3 Comments
User's avatar
Pawel Jozefiak's avatar

The 'verifiable work' distinction is the useful framing here. Code compiles or it doesn't - that feedback loop is why software engineering is moving faster than other domains.

What Amodei's timeline undersells: the transition isn't happening at the frontier models. It's happening in agent orchestration - the wrapper that turns a model into a continuous worker.

I've been running an agent on actual production tasks overnight. The gap isn't model capability - it's knowing when to escalate vs. proceed. That judgment layer is what's actually hard to automate: https://thoughts.jock.pl/p/building-ai-agent-night-shifts-ep1

What verifiability mechanisms have you found work best for non-code tasks?

Exitfund's avatar

Great point, the “verifiable work” framing really is the unlock here.

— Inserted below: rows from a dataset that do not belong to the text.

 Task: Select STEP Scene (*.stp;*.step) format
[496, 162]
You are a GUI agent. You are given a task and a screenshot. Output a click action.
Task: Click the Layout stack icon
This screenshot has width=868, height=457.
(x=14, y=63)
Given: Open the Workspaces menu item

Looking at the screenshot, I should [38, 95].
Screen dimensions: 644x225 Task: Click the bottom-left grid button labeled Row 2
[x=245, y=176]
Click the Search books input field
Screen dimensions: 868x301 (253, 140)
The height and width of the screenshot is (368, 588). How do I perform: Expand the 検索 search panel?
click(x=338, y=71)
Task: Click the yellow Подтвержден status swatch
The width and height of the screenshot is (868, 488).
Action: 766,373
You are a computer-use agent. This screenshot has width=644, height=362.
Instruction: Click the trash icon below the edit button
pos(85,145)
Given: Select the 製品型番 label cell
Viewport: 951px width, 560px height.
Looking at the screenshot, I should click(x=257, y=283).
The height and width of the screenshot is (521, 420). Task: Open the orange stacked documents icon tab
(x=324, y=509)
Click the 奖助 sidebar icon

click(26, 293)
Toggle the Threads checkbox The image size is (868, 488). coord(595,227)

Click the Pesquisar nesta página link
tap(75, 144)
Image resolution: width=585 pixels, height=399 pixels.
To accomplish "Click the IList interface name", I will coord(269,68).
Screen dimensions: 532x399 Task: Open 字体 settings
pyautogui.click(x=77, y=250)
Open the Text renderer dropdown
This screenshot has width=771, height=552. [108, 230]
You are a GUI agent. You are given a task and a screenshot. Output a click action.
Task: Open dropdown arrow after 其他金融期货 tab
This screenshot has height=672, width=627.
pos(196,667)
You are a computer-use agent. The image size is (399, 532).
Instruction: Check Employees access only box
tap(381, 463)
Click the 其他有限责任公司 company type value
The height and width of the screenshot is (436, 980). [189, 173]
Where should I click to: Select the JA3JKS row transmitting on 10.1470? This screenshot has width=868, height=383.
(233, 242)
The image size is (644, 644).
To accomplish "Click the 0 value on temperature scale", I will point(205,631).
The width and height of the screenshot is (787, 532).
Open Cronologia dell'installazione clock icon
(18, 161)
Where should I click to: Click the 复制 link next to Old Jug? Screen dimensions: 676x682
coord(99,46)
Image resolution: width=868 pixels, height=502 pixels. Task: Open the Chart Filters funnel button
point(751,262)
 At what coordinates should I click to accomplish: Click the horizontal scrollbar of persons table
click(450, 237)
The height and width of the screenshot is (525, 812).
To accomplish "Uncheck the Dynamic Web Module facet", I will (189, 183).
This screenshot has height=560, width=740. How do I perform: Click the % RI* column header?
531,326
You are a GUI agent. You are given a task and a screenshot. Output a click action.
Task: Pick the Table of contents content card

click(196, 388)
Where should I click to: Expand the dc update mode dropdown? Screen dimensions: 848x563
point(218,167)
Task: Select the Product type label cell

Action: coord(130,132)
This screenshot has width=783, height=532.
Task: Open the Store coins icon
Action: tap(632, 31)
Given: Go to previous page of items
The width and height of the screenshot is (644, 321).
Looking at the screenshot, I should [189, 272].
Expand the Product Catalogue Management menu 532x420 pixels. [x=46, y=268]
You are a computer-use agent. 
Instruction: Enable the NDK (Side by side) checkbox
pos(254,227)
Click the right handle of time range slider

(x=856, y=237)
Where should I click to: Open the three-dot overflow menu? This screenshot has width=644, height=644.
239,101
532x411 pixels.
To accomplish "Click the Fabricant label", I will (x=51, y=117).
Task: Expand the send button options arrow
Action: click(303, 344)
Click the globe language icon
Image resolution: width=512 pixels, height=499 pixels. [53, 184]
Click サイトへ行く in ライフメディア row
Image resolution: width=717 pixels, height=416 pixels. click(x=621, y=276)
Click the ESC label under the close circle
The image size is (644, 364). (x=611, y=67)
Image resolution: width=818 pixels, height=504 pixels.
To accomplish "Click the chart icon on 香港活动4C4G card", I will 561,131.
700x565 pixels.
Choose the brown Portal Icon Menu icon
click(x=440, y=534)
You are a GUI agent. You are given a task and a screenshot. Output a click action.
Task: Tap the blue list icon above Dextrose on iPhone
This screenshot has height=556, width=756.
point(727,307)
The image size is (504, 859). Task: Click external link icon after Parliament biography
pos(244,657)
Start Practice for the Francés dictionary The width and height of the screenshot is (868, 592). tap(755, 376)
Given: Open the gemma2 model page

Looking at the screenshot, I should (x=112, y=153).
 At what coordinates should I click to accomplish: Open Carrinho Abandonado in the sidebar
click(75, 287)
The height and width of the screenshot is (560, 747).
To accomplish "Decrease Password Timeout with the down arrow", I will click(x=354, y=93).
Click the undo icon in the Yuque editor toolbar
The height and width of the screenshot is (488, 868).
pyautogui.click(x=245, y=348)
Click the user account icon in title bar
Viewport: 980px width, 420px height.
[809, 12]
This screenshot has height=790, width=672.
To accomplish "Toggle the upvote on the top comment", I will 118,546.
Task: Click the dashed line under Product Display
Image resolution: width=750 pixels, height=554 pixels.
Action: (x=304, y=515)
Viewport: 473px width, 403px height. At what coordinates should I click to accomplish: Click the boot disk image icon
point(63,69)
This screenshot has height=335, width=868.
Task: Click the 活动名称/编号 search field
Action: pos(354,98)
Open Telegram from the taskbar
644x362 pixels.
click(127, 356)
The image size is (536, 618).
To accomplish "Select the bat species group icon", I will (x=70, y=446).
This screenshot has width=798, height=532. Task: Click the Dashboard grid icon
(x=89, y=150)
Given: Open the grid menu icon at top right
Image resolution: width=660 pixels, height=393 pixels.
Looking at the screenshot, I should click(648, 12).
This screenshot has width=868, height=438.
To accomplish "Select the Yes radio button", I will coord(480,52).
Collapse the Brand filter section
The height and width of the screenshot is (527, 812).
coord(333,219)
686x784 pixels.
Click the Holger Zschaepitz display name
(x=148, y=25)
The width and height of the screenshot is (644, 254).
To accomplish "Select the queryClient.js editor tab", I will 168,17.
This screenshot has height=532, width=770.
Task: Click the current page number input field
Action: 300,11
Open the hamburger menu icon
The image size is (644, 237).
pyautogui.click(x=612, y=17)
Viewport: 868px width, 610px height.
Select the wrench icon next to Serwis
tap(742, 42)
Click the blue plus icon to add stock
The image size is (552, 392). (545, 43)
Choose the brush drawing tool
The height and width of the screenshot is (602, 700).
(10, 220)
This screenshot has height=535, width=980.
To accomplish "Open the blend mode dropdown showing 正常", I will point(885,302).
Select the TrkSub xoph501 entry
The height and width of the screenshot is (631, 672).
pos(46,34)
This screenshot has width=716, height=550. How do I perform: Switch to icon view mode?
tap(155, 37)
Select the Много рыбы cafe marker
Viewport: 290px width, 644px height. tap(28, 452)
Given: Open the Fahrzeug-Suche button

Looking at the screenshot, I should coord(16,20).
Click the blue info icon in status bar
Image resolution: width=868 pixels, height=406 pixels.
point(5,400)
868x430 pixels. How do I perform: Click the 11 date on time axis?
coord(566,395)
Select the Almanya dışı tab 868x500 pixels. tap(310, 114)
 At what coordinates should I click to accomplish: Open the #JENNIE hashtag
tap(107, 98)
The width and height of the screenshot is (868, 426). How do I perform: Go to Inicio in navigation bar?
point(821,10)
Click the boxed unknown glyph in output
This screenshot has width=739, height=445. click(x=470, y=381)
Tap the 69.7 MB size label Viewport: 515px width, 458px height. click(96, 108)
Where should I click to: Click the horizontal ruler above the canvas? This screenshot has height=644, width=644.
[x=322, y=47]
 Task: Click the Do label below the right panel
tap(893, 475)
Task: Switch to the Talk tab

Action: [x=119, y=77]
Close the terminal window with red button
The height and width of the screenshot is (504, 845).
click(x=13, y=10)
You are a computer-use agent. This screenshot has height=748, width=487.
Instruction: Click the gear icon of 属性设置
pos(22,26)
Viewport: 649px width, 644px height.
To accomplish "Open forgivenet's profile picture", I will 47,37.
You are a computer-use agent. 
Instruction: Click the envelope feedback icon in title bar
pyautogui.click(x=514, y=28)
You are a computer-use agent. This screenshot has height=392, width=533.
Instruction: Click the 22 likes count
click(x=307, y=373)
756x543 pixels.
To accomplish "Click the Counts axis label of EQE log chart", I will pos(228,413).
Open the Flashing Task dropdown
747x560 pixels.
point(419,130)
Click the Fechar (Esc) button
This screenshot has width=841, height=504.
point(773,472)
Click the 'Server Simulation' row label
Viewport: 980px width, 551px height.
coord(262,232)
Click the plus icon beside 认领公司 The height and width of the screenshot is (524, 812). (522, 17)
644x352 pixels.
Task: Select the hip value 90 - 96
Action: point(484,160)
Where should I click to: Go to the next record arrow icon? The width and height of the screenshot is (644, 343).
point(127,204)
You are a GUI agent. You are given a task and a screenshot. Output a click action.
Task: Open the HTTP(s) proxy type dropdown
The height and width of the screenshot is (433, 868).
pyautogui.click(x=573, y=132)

And I agree with you on orchestration. The real acceleration isn’t just coming from better frontier models; it’s coming from turning them into continuous workers with memory, tools, retries, and smart escalation logic. For non-code tasks, I’ve seen structured outputs with strict schemas help a lot, along with self-evaluation against predefined rubrics and grounding results in external tools or data sources wherever possible. It’s not as clean as code compilation, but it creates a layer of partial verifiability that reduces silent failures.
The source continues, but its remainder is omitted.